The Broadcast / The Wisdom Of Nature | Ruth Allen

The Wisdom Of Nature | Ruth Allen

Healing through nature is about more than just stepping outside. It involves forging a deeper connection. A process, as Ruth Allen describes it, of re-wilding.

Ruth is a qualified therapist, experienced health and wellbeing specialist and champion of the benefits of outdoor therapies. We caught up with her to discuss stripping away the unnecessary, reconnecting with nature and why it’s so important for our mental and physical wellbeing.

04.30.19

4 min read

Written by Ruth Allen

Images by Liz Brown 

A friend asked me recently to unpick what my desire to be outside is about and as I struggled to find the words she offered me this lifebelt ‘it’s like a fish describing water, for you, isn’t it’. The resonance was immediate. Yes, I said. When it’s so much part of you its hard to see where the boundaries lie – where one thing begins and another ends. This is my experience of being outdoors, and it deepens with time. I become more connected, more entwined, more committed. As a foundational act, walking to and from places whether it’s up mountains, into the sea, or along the myriad trails that waymark the wilder places of our planet has defined my life. Time outdoors started for me as a way of simply enjoying my free time but has now become my work and my life passion project. The outdoors for me is a place of becoming and we are all engaged in this process.
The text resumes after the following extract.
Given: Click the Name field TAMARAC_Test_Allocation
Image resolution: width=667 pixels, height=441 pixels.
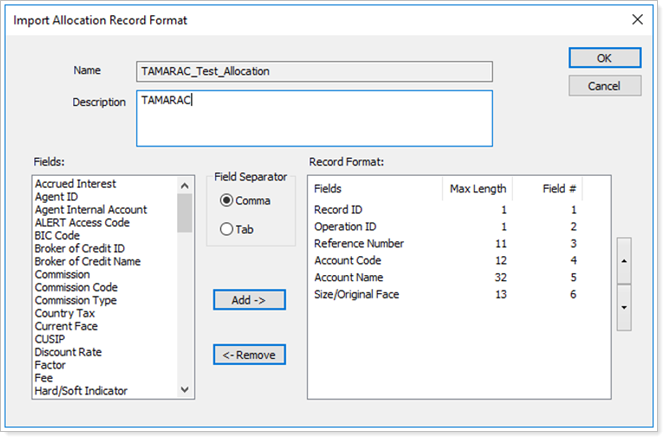Looking at the screenshot, I should click(x=314, y=71).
Moving outdoors is one of the ways I make meaning of my life. It’s a full-body process of mind and body connection where I rehearse my decisions, process my worries, reflect on my present or my past, imagine the possibilities ahead, all to the tune of physical movement that keeps me edging forward. I can’t overstate the importance of movement both for a whole sense of wellbeing and for good mental health and healing. When I do my therapeutic work outdoors I am inviting clients to experience what it is to embody the movement they want in their inner worlds, and to feel the possibility available to them in the energetic exchange between themselves, nature and me. It’s very common for people to say to me ‘I always knew the outdoors was good for me, but I never quite knew why’. I help them see what’s happening in their minds and bodies as they begin to develop a new relationship with the outdoors in this way, and to reconnect to more intuitive parts of themselves and their wilder nature. This for me is a type of emotional re-wilding, and it involves a degree of stripping back to a more essential and vitalised places within ourselves. It involves feeling the earth beneath our feet, the soil between our fingers or the salt water on our tongues.

An exciting aspect of my work is exploring the various meanings and healing effects of different environments and places. Whilst we all bring our own stories, symbols and personal mythologies to different ‘genres’ of environment, it is fascinating to consider the therapeutic benefits of, for example, the ocean compared to a mountain-scape, or a fast-flowing river compared to a dark, damp woodland. People are often drawn to the ocean for its calming effect, for its reassuring expansiveness, for the ease of finding a clearly discernible horizon, or for the energetic and literal washing away of their troubles. This can be quite different to the type of perspective achieved by being at altitude. When I work with people outdoors I want to know ‘to what are you drawn?’; I want to understand what the outdoors means to them in the here and now, and how they are already using it as a way of regulating emotion or making-meaning of their day to day lives. From there we have a way in, and a starting point to reconnect with nature from.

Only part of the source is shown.